I have been using my d3100 to take pictures at the kids basketball games and some of the pictures have blurry images and clear images. I think this is due to the way that autof focus works. I was using the sports mode. SHould I be on manual focus or I saw somewhere that there is a single focus. ALso, do I need to use the sports mode? In some gyms, there isnt great lighting and the flash was not working with the sports mode.


----------



## borisnikon (Nov 18, 2011)

I would use shutter priority mode as you can use the flash under speeds of 1/200th second


----------



## FearNothing321 (Nov 18, 2011)

were you using the kit lens?  The blurryness is coming from using a slower shutter speed.
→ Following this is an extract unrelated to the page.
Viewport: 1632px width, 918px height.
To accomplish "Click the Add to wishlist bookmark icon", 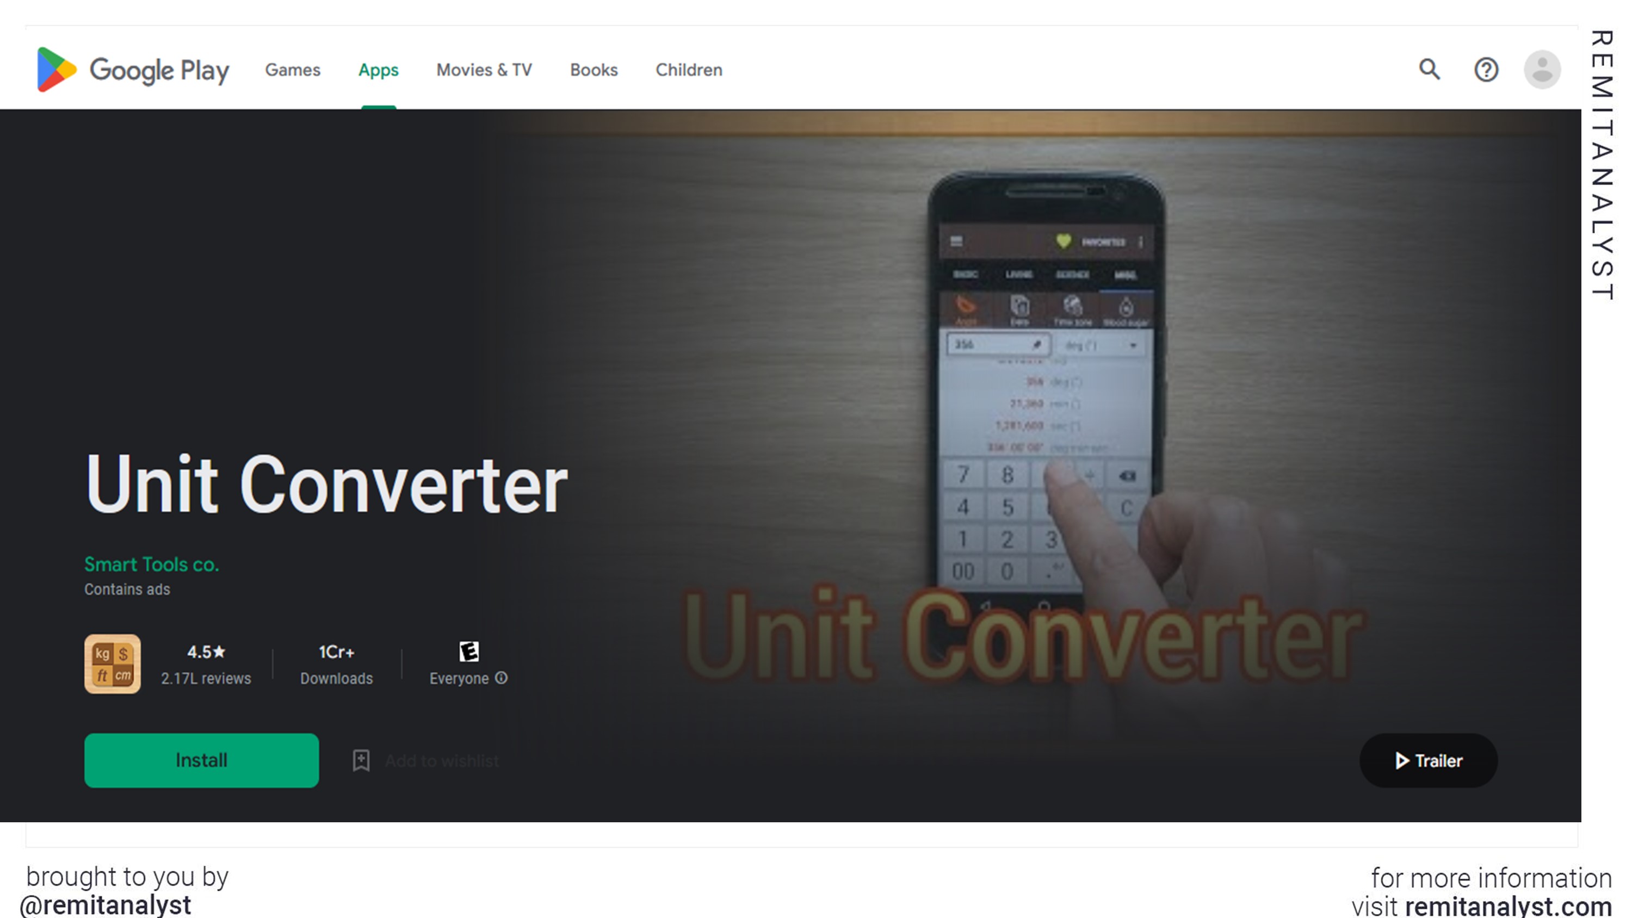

I agree on shutter priority or even going full manual so you can control both shutter speed and the f/stop.

the popup flash will not work when using shutter speeds greater that 1/200.  When shooting sports you are gonna want to have a shutter speed around 1/400 or 1/500 of a second and the widest aperture you can use.  Don't be afraid to raise your ISO to get the shutter speed that you want.     

I currently use my D3100 to shoot sports.  Most of the time I use my Nikon 50mm 1.8 G lens which works really good.


----------



## indiabravo (Nov 28, 2011)

Hi, can you post any photos with the exif data intact? This would enable us to help you better. Basically for this type of shot/lighting you would need a fast shutter speed and higher ISO. A fast lens would help as well especially if you are using a telephoto

Iain


----------



## KmH (Nov 28, 2011)

fbalestreri said:


> I have been using my d3100 to take pictures at the kids basketball games and some of the pictures have blurry images and clear images. I think this is due to the way that autof focus works. I was using the sports mode. SHould I be on manual focus or I saw somewhere that there is a single focus. ALso, do I need to use the sports mode? In some gyms, there isnt great lighting and the flash was not working with the sports mode.


The blurry shots are likely caused by to slow a shutter speed.

Though your camera was set to Sports mode, it's still an unintelligent machine.


----------